Volterra-system identification using adaptive real-coded genetic algorithm

In this paper, a floating-point genetic algorithm (GA) for Volterra-system identification is presented. The adaptive GA method suggested here addresses the problem of determining the proper Volterra candidates, which leads to the smallest error between the identified nonlinear system and the Volterra model. This is achieved by using variable-length GA chromosomes, which encode the coefficients of the selected candidates. The algorithm relies on sorting all candidates according to their correlation with the output. A certain number of candidates with the highest correlation with the output are selected to undergo the first evolution "era." During the process of evolution the candidates with the least significant contribution in the error-reduction process is removed. Then, the next set of candidates are applied into the next era.
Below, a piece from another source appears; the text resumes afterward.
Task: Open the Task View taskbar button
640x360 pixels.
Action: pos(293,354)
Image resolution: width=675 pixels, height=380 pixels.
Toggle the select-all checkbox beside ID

The process continues until a solution is found. The proposed GA method handles the issues of detecting the proper Volterra candidates and calculating the associated coefficients as a nonseparable process. The fitness function employed by the algorithm prevents irrelevant candidates from taking part in the final solution. Genetic operators are chosen to suit the floating-point representation of the genetic data. As the evolution process improves and the method reaches a near-global solution, a local search is implicitly applied by zooming in on the search interval of each gene by adaptively changing the boundaries of those intervals. The proposed algorithms have produced excellent results in modeling different nonlinear systems with white and colored Gaussian inputs with/without white Gaussian measurement noise.